Nutzung einer vom Erblasser zur Verfügung gestellten Kreditkarte nach dem Erbfall ist nicht strafbar

OLG Hamm – Beschluss vom 12.03.2015 – 1 RVs 15/15

Das Oberlandesgericht Hamm hatte über die Strafbarkeit einer Haushaltshilfe zu entscheiden, die von ihrem Arbeitgeber eine Kreditkarte mit einem monatlichen Verfügungsrahmen von 5.000 Euro zur Verfügung gestellt bekommen hatte und diese Kreditkarte auch noch nach dem Tod ihres Arbeitgebers einsetzte.

Der vermögende Erblasser überließ der bei ihm angestellten Haushaltshilfe im September 2012 eine Visa-Karte zur freien Nutzung. Das monatliche Limit, bis zu dem die Haushaltshilfe die Kreditkarte ohne Rücksprache mit dem späteren Erblasser einsetzen konnte, betrug 5.000 Euro. Mit den Einkäufen, die mit Hilfe der Kreditkarte getätigt wurden, wurde das Konto des späteren Erblassers belastet.

Der Erblasser verstarb am 21.01.2013. In der Zeit vom 25.01.2013 bis zum 01.02.2013, also nach dem Ableben ihres ehemaligen Arbeitgebers, tätigte die Haushaltshilfe mit Hilfe der fraglichen Kreditkarte weitere Einkäufe im Gegenwert von 4.686,07 Euro.

In der Folge bekamen die Erben des Erblassers offenbar Kenntnis von dem Geldabfluss von dem Konto des Erblassers und ließen die Kreditkarte sperren. Gleichzeitig erstatteten die Erben gegen die Haushaltshilfe Strafanzeige.

Die Staatsanwaltschaft ermittelte daraufhin und brachte den Sachverhalt zur Anklage. In erster Instanz wurde die Haushaltshilfe dann auch vom Amtsgericht Siegen wegen Untreue nach § 266 StGB (Strafgesetzbuch) zu einer Geldstrafe von 60 Tagessätzen zu je 10 Euro verurteilt.

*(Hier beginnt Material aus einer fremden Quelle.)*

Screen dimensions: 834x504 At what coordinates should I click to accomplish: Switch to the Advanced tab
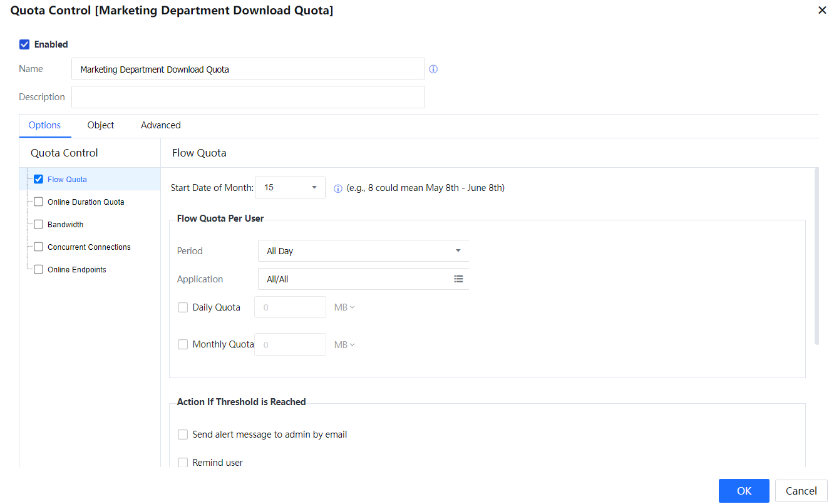pyautogui.click(x=161, y=125)
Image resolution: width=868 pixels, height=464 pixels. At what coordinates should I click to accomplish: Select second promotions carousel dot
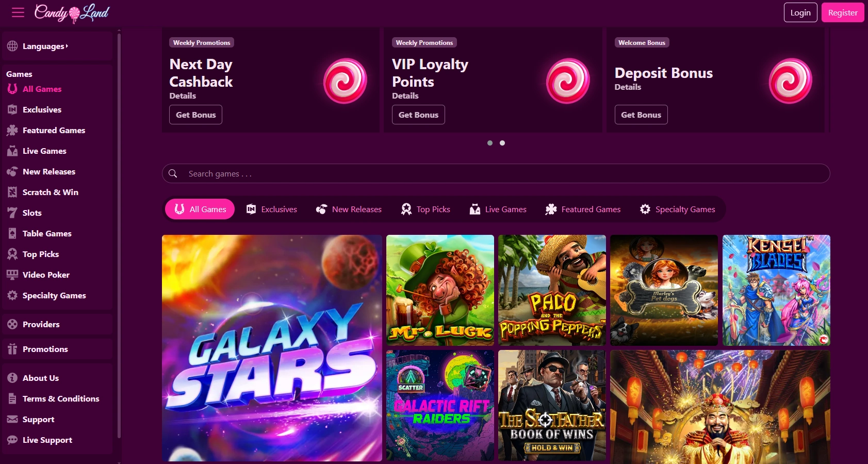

Gegen diese Verurteilung legte die Angeklagte Berufung zu Landgericht Siegen ein. Dort teilte man aber die Rechtsauffassung des Amtsgerichts und wies die Berufung zurück.

Gegen das Urteil des Landgerichts legte die Betroffene aber Revision zum Oberlandesgericht ein. Das OLG hob das Urteil der Vorinstanz auf und sprach die Angeklagte frei.

Das Oberlandesgericht kritisierte an den Urteilen der Vorgängerinstanzen, dass diese die Voraussetzungen des Untreuetatbestandes in § 266 StGB irrtümlich bejaht hätten.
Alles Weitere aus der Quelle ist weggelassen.